①後見(判断能力が欠けているのが通常の状態の方) 

・老人性の認知症の方のために、介護の契約を結んだり、財産を管理する必要がある場合、成年後見人に契約や財産管理をしてもらう。

・交通事故などにより保険金を請求する必要がある場合、成年後見人に本人の代理人として請求してもらう。

②補佐(判断能力が著しく不十分な方)

・介護サービス利用契約などについて、補佐開始の審判と同時に介護契約をする権限(代理権)の審判を得た保佐人に手続きをしてもらう。

③補助(判断能力が低下している方)

・契約などを選任された補助人にサポートしてもらう。

成年後見制度の利用

 成年後見制度を利用するには、後見開始、補佐開始などの審判を家庭裁判所に申し立てる必要があります。

申し立てに必要なもの

・申立書

・戸籍謄本

・住民票

・診断書

・その他、申立手数料、登記手数料など

成年後見制度で制限されること

 これまで、後見制度又は補佐制度を利用することにより、一定の資格や職業を失ったり、営業許可等が取得できなくなったりするなどの権利制限に関する規定がありました。

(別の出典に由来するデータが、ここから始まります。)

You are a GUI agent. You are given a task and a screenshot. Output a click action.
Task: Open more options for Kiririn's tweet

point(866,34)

 令和元年に成立した法律により、これらの権利制限に関する規定が削除され、今後は、各資格・職種・営業等に必要な能力を個別的・実質的に審査し、判断されることになります。

例1:建設業許可申請については、取締役等について「登記されていないことの証明書」の提出が義務付けられています。

例2:産業廃棄物収集運搬業の許可申請については、昨年から「登記されていないことの証明書」の提出義務がなくなりました。

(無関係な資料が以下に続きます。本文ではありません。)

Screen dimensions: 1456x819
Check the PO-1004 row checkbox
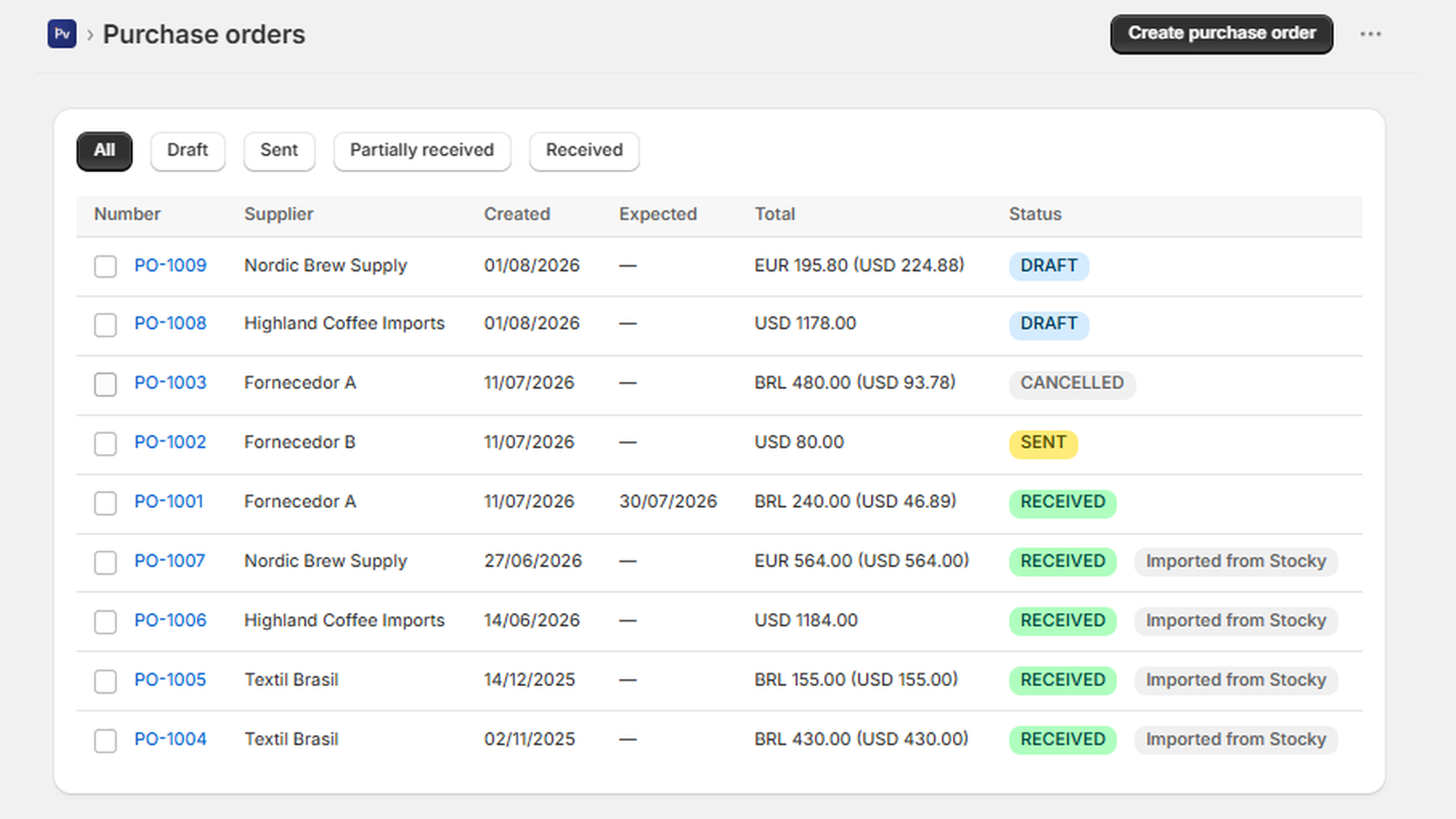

※ 後見開始等の審判があるとその旨の登記がされます。「登記されていないことの証明書」とは、成年後見人等の登記がされていないことを証明するものです。

任意後見とは

 十分な判断能力がある方が、将来判断能力が不十分になった場合に備えて、あらかじめ任意後見契約を結んでおき、判断能力が不十分になったときに、その契約に基づいて任意後見人が本人を援助する制度です。

 信頼できる方をあらかじめ選んでおくことができます。

 任意後見契約は、公正証書で作成しなければなりません。

 また、この契約は、家庭裁判所が「任意後見監督人の審判」をした時から、その効力を生じます。

被後見人が死亡した場合

 被後見人が死亡した場合、成年後見は当然に終了し成年後見人の権限を行使することはできなくなります。

 ただし、緊急に必要なことがあるときは、相続人が相続財産を管理することができるまで、建物を修理したり、支払いを求められている被後見人の医療費等を支払うことができます。

 また、家庭裁判所の許可を得れば債務弁済のためにの預貯金の払い戻しや電気、ガスなどの解約手続等もできます。